### WORK INSTRUCTIONS
a) Copy word for word everything in the green cities article from "At a time when" down to "planning is perceived.".
b) Resume the article on green cities, starting right after its last sentence.

At a time when nature around the world is being threatened, recognition of the value of nature in cities is probably at its highest.
Profiling city success stories and the innovations, policies and people that narrate these stories, the AIPH Green City conference 2021 has the theme “Champions of Green Cities”. The evidence behind the ways that nature makes cities liveable is no longer possible to ignore. The new digital resource, AIPH 2020 Green City Guidelines, collates this evidence and delivers it around 6 key areas: economy, health, climate and pollution, social interaction, ecology, and water. However, it does take decisive action and commitment to bring this into practice, and starts with a change in the way city planning is perceived.
“Streets form 80% of the public space of cities and I have often stated ‘If you design good streets you will design a good city’”, says Prof Rob Adams, keynote speaker at the conference on 22nd April, 2021. Rob, City Architect at the City of Melbourne is referring to Melbourne’s Urban Forest and Grey to Green strategies that have transformed the city. The city has responded to various shocks over the past four decades, changing patterns of city structure to adapt to shifting consumer habits, climate change, and Covid-19, and always bringing in more trees and more greenery. The change started in 1985, with a few small projects that widened footpaths, added bike lanes and open space, and increased tree plantings. When this was shown to lead to increased business in these areas, it became easier for the City Council to be more ambitious.

### DATASET RECORDS
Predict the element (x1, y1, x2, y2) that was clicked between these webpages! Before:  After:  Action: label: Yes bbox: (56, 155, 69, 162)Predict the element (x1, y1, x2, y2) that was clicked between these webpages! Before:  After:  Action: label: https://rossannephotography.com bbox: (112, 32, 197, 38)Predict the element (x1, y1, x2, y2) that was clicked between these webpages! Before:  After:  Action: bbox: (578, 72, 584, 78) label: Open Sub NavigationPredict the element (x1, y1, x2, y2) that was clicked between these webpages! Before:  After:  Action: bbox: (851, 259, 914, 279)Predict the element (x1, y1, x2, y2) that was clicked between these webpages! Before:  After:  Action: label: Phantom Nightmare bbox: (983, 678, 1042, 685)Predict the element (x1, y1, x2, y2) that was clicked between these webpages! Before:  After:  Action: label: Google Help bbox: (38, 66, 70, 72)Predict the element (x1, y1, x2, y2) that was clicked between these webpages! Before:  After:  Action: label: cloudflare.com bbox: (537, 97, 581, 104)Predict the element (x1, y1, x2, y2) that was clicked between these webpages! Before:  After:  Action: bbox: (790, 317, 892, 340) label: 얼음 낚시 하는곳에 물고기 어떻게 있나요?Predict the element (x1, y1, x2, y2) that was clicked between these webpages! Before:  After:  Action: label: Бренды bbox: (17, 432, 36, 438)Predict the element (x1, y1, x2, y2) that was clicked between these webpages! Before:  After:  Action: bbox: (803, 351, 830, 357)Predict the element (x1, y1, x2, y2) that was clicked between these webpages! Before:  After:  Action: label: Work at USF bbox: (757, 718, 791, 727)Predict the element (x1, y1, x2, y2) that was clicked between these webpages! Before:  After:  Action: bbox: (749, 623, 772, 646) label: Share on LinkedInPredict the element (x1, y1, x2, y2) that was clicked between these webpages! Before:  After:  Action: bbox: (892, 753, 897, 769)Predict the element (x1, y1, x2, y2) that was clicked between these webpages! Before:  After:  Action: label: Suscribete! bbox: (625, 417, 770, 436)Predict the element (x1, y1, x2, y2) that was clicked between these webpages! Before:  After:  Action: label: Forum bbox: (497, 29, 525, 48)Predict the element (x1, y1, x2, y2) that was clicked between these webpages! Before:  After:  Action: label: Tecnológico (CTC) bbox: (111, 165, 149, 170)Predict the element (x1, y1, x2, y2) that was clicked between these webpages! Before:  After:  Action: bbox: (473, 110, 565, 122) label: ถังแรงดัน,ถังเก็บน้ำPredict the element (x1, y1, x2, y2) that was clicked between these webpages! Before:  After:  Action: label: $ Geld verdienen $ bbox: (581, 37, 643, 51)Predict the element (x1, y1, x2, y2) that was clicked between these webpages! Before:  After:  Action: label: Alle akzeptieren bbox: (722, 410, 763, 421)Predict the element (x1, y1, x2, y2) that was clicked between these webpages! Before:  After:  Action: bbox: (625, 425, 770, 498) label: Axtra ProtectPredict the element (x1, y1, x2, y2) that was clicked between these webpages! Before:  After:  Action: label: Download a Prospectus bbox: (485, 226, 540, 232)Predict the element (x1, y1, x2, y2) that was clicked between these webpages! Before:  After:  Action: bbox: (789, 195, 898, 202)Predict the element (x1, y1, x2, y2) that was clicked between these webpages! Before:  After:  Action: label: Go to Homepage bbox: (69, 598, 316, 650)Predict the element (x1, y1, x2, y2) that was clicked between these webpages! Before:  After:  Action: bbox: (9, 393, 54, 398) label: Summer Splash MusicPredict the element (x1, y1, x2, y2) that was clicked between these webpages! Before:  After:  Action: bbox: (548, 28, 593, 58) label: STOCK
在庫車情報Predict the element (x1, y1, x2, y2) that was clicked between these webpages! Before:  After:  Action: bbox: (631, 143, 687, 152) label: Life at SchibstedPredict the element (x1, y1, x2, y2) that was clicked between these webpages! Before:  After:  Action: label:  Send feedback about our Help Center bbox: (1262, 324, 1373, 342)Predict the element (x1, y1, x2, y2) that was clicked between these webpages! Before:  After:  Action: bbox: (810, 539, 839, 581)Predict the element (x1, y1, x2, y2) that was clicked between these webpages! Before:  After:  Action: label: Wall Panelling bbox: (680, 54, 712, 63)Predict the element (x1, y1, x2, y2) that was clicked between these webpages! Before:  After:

### ANSWERS PROVIDED
a)
At a time when nature around the world is being threatened, recognition of the value of nature in cities is probably at its highest.
Profiling city success stories and the innovations, policies and people that narrate these stories, the AIPH Green City conference 2021 has the theme “Champions of Green Cities”. The evidence behind the ways that nature makes cities liveable is no longer possible to ignore. The new digital resource, AIPH 2020 Green City Guidelines, collates this evidence and delivers it around 6 key areas: economy, health, climate and pollution, social interaction, ecology, and water. However, it does take decisive action and commitment to bring this into practice, and starts with a change in the way city planning is perceived.

b)
CITIES AROUND THE WORLD ARE ADAPTING
Also reconfiguring streets for improved city liveability, the case study of Barcelona describes how creating 503 superblocks that will eventually connect to one another will deliver over 160 hectares of new green space by 2030. The basic idea behind the superblocks plan is to take urban space that is currently devoted to one use (automobile traffic) and open it up to multiple uses (walking, cycling, playing, social interaction). A recent study carried out by the Barcelona Institute for Global Health estimated that the city could prevent 667 premature deaths every year if all 503 superblocks envisaged were indeed created.
The story of Barcelona illustrates that it is possible to reconfigure heritage cities and make them greener. Creating new green cities that balance the dynamics of access and nature is demonstrated in the Netherlands, with the new development of the City of Almere. The masterplan is based on a grid pattern that divides the site into 192 developable plots of 1,500 square meters surface area on average. Each plot incorporates a four-meter wide strip along its perimeter that is dedicated to plantings. This long-term, structural planting is referred to as the “Green City Arboretum” and is being designed as a plant collection.
Along with these case studies and other urban greening initiatives from cities around the world, The AIPH Green City Conference on 22nd April 2021 also sees the launch of the AIPH World Green City Awards 2022 which recognise and celebrate cities around the world that have made impressive progress in enhancing the ‘living green’ content of the city, providing evidence of how this makes the city more liveable and more resilient.